Language that obscures meaning poses problems for reputation in the way that Socrates and Covey describe it. It is hard to be authentic when no-one understands what you are trying to be. For example, over half of the general public mistakenly think that further education colleges are still under local authority control. It is one of a number of challenges colleges face as a result of widespread misunderstanding of terms like FE and ‘further education’ and it matters because these misconstructions power the reputations of institutions among important publics like parents, press and politicians. These in turn power staff and student recruitment, funding, sponsorship, the policy environment and the melee of other influences that determine what matters most – the quality of education.

These aren’t sixth form centres. They are sixth form colleges. (But the sub-editor that wrote the headline either does not understand the difference or thinks her readership does not.) These aren’t bogus colleges. They are, typically, private language schools. This fantastic paper by the late David Watson highlights common category mistakes made in relation to higher education[ii]. The ‘appalling ignorance among decision makers’ about the world of further education as reported by Helena Kennedy does not exclusively relate to their educational experience. It is in part fuelled by a system still overburdened with qualifications and the jargon that surrounds them. A-level. Degree. GCSE. Got it. BTEC, FD, HNC, HND, NVQ, SVQ, functional skills, traineeships….not so clear.

There is nothing like enough space here to address all the ways in which a college, university or school might improve understanding and aid clarity. But here are three suggestions to start with:

Firstly, test the manner in which you communicate with those with whom you are communicating.

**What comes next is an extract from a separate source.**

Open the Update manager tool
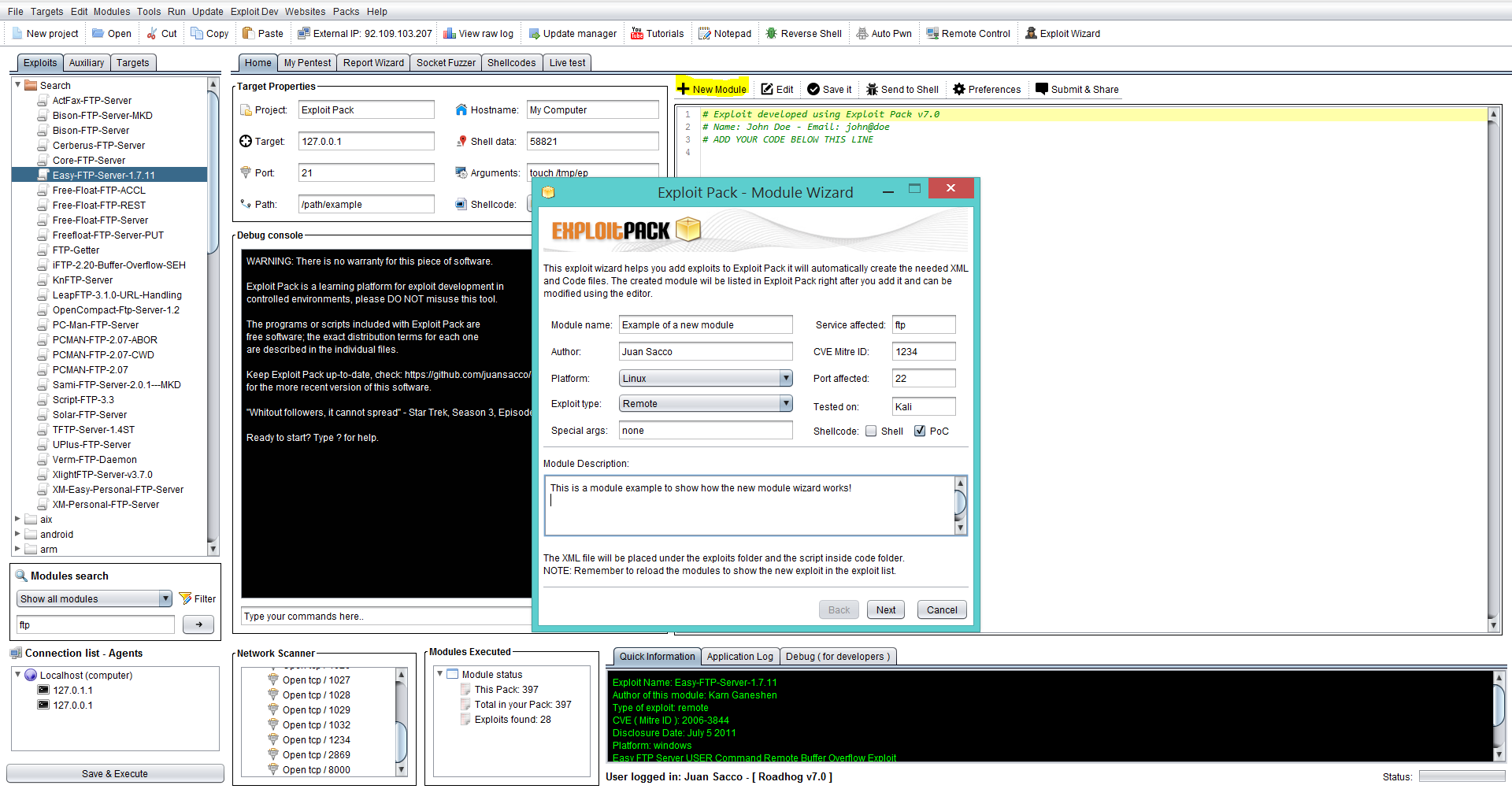Viewport: 1512px width, 789px height. [534, 34]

For a large organization this might involve qualitative and quantitative research among those groups most important to you[iii]. For a little primary school it might be a few minutes at a coffee morning asking parents if they understood this letter or that policy and if not, why not. At worst, supply or suggest a glossary.

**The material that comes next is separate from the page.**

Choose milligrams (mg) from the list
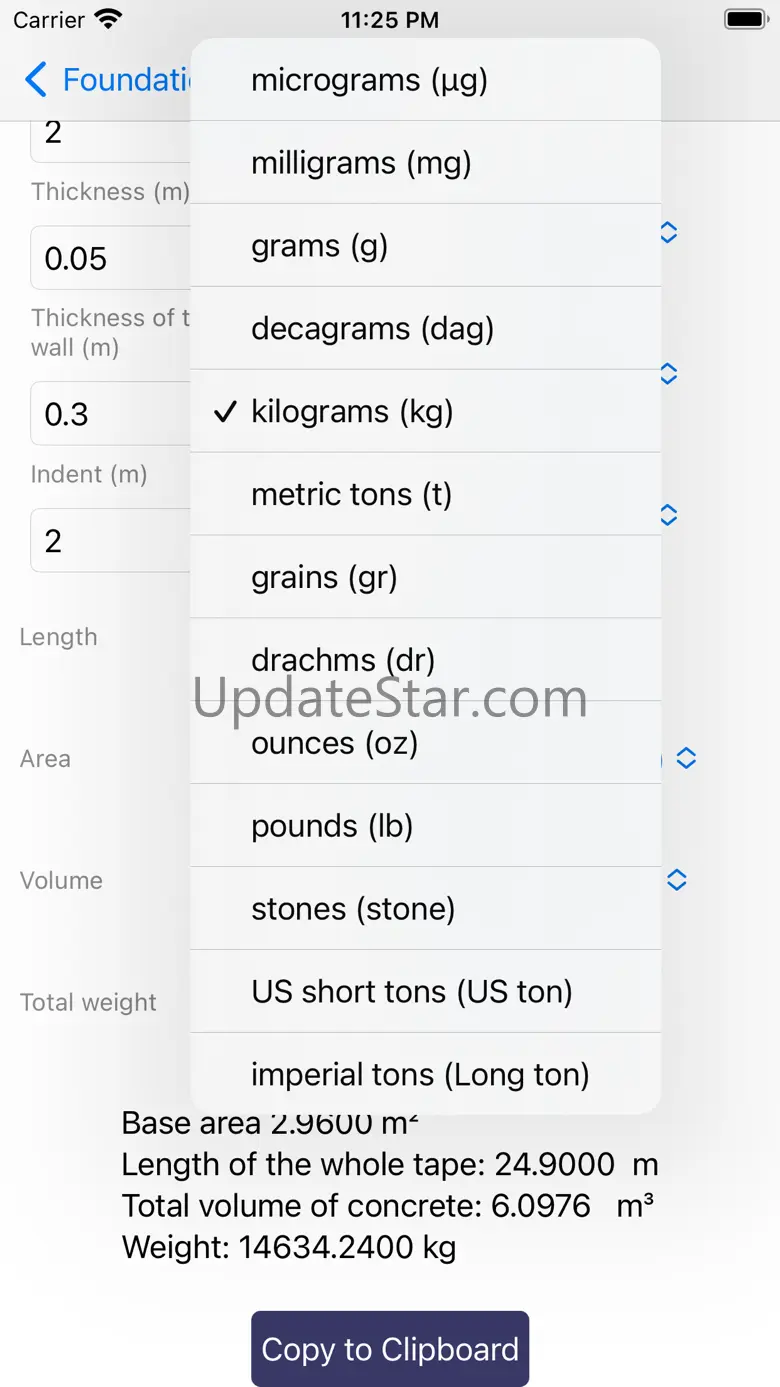The width and height of the screenshot is (780, 1387). [x=425, y=163]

Secondly, use the professional expertise at hand. If you are a college or university and you have a communications team, it is likely to include someone with professional copywriting experience or qualifications, most commonly gained during an earlier career as a journalist. Are they involved in auditing internal and external communications and, if so, with what level of autonomy and impact? Typically schools – though blessed with experts in the application of English – may have to be more creative as regards this type of audit.

Thirdly, and most importantly, be as suspicious of those neologisms and neophilisms as your bones tell you to be. The exciting new initiative announced by the Minister this morning – whether it is a TechBac, EBacc or Teaching Excellence Framework – will suffer from reputation lag. It could be years before internal and external audiences understand the concepts that underpin them. (Colleges bear witness to this every time they are referred to as ‘The Tech’). Or to put it another way, whither the Diploma?[iv]The jargon and acronyms used to decorate these initiatives will further hinder a common understanding. Accordingly, institutions that uncritically welcome the new with open arms and adopt without reflection the language in which they are packaged do their staff, students and broader communities a great disservice.

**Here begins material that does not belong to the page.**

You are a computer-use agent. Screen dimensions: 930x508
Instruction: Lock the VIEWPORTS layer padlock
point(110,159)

[i] I am a hypocrite. In using the phrase Eduspeak I am of course sacrificing clarity on the altar of vanity, trying to look smart with a nod to George Orwell. Moreover I am guilty of using jargon and acronyms in my professional career – although I am now trying to kick the habit.

[ii] Which includes a dissection and argument against the use of the term ‘sector’ – a sin I have committed here. It’s a hard habit to kick.

[iii] ’Key publics’ in public relations terminology. There I go again.

[iv] This is particularly hypocritical rhetoric, given that I was involved in supporting a national promotional campaign for that qualification.